La imagen particular de cada uno, es su propia imaginación exteriorizada, esto resulta muy difícil de aceptar para el hombre despierto, como lo es también para el que duerme, el creer que su mundo onírico es su propia imaginación exteriorizada. La consciencia tiene la misteriosa capacidad de asumir cualquier forma, de cualquier tamaño, la distancia tampoco impide que exista cualquier objeto como idea.

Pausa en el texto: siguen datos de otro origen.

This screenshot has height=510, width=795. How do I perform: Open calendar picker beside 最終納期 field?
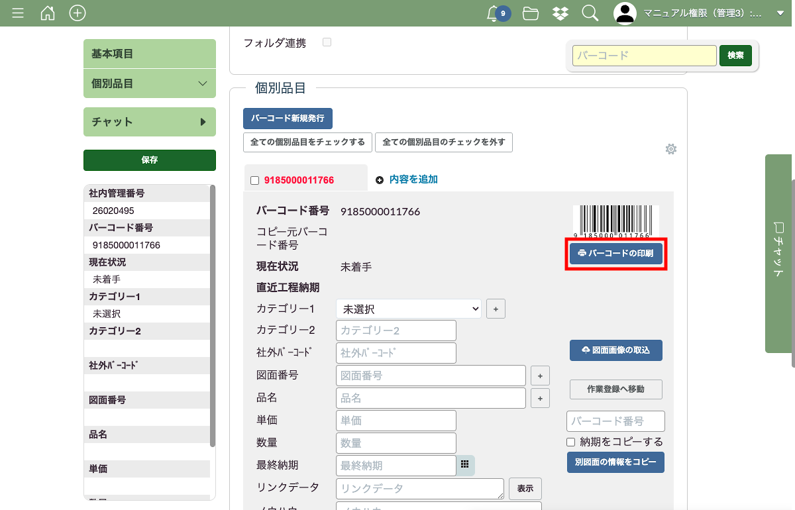[465, 465]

Tanto la vigilia como el sueño, tienen similitud en sus experiencias sensoriales. Los cinco sentidos funcionan igual en los dos estados. Pero al despertar del sueño, sentimos que eran sólo pensamientos. Las dos experiencias, vigilia y sueño, son diferentes enfoques desde los cuales una misma y única mente contempla sus imágenes proyectadas como si fueran exteriores a ella. La diferencia es que en la primera esas imágenes son los ecos re-inventados de la propia Mente Universal que piensa a través de la mente individual y en el segundo caso son creaciones de la mente individual.

Qué sustancia compone el mundo del sueño y la vigilia? La sustancia del sueño es puramente mental, sin embargo, nuestra fe en las materias que creamos, una estatua de mármol, por ejemplo, vigoriza la imaginación en nuestra consciencia y mientras dura la experiencia, es aceptado como algo absolutamente real, igual que cuando creemos en una estatua esculpida en estado de vigilia.

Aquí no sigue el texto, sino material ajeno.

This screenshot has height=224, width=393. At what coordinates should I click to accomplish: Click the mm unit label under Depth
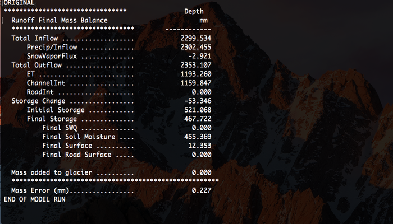coord(203,20)
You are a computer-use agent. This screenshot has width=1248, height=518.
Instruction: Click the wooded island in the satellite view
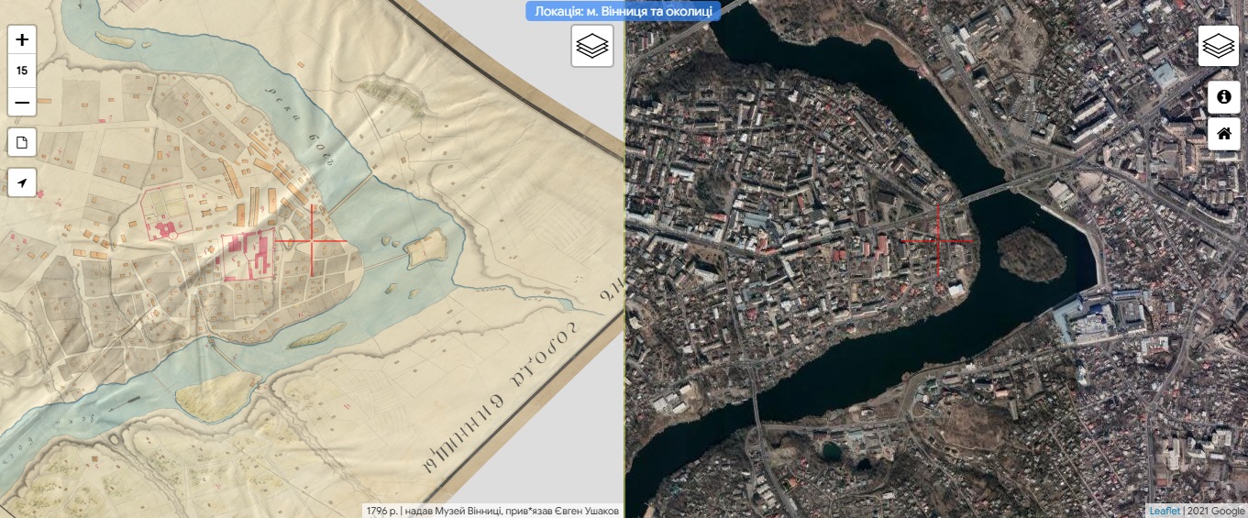pos(1032,254)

La Naturaleza, a través del sueño, nos enseña que los objetos pueden existir sólo como ideas y, sin embargo, tener la apariencia de estar construidos de materia sólida. La materia onírica es exactamente igual a la materia de vigilia, la diferencia es que en esta última, es vivida por un período más largo. Vemos
y percibimos objetos particulares, creemos que están formados por materia porque parecen ubicados en el espacio y porque ofrecen resistencia al tacto.

Si aceptamos la realidad de la materia, tenemos que aceptar la índole fija del espacio y el tiempo, porque la materia se extiende en el primero y cambia en el segundo. Muchos hechos de la experiencia onírica revelan que el espacio y el tiempo no poseen existencia fija propia y que ambos son mentales.